Can i do it all with 1 sort of lens and just get filters for that, or maybe just get holders for teh larger size and many rings to fit each lens ??

i would go with the slide in type like the cokin, got a couple of A's and the holder

Would be nice just to have 1 size :help:

thanks you
 
If you've got the Cokin A holder then why not just get the adapter rings in the different sizes for your lenses?

Sort the filter system to suit your lenses and not the other way round - it's cheaper that way................
 
A's might not be big enough for the bigger filter sizes - sell the Cokin A filters, try and source a set of Cokin P and then buy adapter rings for each lens. For landscapes, you're right in thinking a filter system - if you look after them, you'll only need to buy once.
 
Thank you all.

What sort of lens would be best, are primes ok ?? or zooms more appropriate ?

Or is it like most things, what ever lens suits at the time ?
 
If you're asking what lenses are best to use with filters then you're thinking back to front.....

Your choice of lens(es) should be based on what you want to photograph.
Your choice of filter(s) should be based on what you want to photograph and will fit the lenses you have chosen.

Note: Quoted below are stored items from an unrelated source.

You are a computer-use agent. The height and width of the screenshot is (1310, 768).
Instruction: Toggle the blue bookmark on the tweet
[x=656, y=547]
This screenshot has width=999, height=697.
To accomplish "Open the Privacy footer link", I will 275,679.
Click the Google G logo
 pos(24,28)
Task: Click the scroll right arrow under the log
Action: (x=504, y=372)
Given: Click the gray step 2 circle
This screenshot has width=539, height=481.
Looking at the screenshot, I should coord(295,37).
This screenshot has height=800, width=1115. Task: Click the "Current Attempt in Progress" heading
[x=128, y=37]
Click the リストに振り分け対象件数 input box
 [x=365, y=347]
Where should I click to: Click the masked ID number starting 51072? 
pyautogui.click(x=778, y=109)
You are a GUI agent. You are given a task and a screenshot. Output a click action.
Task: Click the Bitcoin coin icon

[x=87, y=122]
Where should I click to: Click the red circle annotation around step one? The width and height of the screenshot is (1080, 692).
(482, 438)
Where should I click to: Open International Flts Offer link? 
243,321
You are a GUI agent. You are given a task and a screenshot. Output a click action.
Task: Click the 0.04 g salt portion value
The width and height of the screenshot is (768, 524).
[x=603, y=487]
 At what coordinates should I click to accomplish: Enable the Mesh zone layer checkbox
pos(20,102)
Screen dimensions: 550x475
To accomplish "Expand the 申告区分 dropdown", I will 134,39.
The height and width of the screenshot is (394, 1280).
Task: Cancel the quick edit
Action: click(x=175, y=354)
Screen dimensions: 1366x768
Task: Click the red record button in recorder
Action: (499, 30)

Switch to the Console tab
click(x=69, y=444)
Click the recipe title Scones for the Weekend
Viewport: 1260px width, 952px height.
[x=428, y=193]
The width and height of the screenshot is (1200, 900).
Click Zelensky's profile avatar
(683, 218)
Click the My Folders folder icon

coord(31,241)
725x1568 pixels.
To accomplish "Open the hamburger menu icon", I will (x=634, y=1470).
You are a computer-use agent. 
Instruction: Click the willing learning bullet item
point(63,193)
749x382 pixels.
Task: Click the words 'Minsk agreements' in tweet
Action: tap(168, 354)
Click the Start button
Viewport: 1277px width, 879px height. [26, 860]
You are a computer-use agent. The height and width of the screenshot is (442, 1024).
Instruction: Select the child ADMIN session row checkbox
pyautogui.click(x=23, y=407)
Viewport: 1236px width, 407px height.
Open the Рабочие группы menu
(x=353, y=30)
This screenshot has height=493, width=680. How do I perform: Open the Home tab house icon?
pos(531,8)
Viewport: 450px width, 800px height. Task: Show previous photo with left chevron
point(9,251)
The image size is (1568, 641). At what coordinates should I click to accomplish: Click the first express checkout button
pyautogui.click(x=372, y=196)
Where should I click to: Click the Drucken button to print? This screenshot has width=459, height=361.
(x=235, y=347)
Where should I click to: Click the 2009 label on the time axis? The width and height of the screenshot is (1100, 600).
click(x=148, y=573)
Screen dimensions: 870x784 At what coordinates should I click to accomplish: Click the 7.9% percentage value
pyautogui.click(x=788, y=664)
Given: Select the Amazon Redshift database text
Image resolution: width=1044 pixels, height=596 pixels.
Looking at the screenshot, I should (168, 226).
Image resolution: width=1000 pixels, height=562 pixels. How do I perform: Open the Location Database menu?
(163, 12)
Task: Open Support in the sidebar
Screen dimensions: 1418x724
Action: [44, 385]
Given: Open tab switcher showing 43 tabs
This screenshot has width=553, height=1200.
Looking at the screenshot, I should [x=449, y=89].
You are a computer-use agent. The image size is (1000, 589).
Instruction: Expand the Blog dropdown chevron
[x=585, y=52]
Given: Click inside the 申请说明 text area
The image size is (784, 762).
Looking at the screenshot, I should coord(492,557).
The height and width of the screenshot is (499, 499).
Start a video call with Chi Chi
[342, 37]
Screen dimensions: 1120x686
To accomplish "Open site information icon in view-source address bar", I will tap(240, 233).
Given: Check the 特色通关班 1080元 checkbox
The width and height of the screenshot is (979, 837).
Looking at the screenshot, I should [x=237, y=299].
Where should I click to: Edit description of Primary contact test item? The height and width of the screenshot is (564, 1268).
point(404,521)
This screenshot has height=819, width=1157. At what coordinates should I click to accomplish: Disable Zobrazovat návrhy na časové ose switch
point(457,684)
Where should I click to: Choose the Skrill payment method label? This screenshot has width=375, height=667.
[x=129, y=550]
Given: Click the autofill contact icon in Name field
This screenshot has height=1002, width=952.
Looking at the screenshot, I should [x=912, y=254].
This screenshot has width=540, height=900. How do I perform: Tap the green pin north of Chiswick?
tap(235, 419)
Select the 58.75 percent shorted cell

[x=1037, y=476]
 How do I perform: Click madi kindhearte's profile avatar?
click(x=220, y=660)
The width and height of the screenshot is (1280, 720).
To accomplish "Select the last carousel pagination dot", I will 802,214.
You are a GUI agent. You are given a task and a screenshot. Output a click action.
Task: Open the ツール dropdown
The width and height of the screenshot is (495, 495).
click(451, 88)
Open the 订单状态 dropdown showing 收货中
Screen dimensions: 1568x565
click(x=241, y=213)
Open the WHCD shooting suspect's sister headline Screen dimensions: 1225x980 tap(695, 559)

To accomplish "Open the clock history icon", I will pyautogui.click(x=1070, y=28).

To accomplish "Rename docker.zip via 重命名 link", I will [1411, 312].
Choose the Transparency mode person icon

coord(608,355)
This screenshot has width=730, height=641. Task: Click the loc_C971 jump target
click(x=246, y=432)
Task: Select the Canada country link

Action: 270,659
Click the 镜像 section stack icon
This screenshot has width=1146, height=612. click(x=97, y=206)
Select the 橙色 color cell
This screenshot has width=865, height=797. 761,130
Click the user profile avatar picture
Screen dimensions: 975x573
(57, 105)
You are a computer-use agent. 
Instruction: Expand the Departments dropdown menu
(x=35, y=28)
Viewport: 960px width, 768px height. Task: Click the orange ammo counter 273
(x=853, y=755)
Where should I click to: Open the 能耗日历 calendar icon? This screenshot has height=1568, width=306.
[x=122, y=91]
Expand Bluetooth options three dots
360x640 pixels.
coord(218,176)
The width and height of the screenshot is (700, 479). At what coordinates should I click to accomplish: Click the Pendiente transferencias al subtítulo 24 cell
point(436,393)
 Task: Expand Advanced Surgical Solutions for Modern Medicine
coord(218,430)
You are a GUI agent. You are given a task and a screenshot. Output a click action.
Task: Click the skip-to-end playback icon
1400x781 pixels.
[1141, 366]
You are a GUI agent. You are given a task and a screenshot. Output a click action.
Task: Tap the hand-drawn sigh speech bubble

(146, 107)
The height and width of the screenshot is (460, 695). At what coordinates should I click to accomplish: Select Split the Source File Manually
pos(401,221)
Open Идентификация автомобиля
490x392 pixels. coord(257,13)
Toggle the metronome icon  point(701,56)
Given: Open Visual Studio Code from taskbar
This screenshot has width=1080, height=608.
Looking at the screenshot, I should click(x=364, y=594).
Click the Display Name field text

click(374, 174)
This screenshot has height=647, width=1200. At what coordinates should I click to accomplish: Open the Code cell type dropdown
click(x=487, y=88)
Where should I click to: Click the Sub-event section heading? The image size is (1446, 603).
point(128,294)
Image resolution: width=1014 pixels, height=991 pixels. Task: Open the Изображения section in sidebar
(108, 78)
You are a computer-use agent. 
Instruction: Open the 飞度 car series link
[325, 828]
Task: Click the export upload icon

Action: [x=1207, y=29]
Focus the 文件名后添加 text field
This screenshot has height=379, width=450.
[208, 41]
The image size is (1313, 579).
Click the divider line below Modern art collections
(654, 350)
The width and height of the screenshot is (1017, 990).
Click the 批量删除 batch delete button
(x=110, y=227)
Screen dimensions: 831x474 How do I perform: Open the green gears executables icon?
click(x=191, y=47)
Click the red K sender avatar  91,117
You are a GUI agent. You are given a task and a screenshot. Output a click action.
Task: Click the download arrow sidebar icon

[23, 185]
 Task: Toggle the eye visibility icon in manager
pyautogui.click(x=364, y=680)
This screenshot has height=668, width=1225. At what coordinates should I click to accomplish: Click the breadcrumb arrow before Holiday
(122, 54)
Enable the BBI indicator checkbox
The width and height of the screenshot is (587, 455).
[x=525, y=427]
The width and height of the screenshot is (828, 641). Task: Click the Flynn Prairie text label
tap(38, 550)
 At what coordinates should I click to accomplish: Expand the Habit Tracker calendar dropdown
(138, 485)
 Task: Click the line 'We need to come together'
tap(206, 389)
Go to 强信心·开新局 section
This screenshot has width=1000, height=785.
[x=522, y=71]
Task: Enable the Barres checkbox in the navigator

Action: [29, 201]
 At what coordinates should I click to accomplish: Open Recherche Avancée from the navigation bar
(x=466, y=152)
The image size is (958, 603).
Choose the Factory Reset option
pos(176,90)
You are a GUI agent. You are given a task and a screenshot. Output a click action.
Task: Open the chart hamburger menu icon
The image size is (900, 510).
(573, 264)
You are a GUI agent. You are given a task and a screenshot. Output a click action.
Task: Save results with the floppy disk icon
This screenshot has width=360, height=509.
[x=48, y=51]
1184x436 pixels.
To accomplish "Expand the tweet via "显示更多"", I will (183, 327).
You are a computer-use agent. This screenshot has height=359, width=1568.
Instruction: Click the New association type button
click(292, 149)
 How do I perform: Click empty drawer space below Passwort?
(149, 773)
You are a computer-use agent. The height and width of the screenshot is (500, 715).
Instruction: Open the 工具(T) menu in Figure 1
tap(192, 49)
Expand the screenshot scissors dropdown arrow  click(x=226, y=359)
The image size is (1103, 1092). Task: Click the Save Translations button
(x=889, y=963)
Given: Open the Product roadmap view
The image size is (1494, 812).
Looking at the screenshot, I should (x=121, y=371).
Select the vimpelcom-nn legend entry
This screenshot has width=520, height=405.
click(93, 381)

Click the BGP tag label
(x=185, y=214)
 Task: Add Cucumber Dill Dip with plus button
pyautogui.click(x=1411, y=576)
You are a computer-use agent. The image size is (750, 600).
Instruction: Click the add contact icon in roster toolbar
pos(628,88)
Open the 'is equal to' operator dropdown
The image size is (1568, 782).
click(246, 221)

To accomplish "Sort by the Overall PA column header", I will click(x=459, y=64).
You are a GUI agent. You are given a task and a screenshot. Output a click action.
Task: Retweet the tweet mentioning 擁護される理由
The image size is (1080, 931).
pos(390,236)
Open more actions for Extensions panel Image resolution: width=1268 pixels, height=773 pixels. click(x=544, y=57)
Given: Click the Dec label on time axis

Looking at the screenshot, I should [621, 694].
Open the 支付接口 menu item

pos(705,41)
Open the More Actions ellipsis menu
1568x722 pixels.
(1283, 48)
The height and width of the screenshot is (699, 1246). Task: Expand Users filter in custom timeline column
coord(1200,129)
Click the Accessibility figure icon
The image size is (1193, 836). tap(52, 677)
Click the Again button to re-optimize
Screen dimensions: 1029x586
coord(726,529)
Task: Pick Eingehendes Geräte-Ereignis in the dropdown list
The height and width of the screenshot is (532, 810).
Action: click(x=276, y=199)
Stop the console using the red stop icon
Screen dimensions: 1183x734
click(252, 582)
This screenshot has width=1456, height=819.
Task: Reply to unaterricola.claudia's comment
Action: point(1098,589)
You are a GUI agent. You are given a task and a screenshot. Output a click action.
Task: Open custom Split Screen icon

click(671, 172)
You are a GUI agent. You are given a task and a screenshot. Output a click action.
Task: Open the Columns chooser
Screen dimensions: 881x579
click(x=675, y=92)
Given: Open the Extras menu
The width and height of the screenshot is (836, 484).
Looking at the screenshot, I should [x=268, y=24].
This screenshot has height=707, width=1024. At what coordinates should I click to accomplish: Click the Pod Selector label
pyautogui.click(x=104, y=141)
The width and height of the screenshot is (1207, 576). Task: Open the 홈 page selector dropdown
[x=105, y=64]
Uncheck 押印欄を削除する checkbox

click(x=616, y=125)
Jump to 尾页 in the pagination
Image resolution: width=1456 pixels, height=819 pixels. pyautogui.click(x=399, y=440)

Think about a filter kit (Cokin A or P, Lee etc) if your lenses have a range of thread sizes so you can use the same holder and range of filters on all your lenses.

Don't think about lenses based on what filters you have............

(Only caveat is that polarisers are rarely effective on very wide angle lenses....)
 
I kind of understand all that, but as I haven't really tried it, it was more a case of which lens would suit best from the 3 I have.

So I can just get a ring that fits and try to see if its something I would enjoy, then I can get adapter rings for the rest as I build my kit.
 
As others have mentioned, if you're on a budget consider the Cokin P range.

You buy the holder (that holds the filters themselves) then the adaptor ring(s) to suit your lens. If you have 3 lenses that are all different sizes its as simple as buying 3 different adaptor rings.

From there you just need filters. Cokin are the cheapest, with Hitech offering a middle class solutions and a Lee system is up there at the top, as you'd expect, the price jumps up in the same order mentioned.

To give you an idea I'm about to order a Lee system that will include a total of 4 filters and will cost just over £400, they're not cheap but the Cokin P range is much cheaper, but also nowhere near as good, you get what you pay for with filters.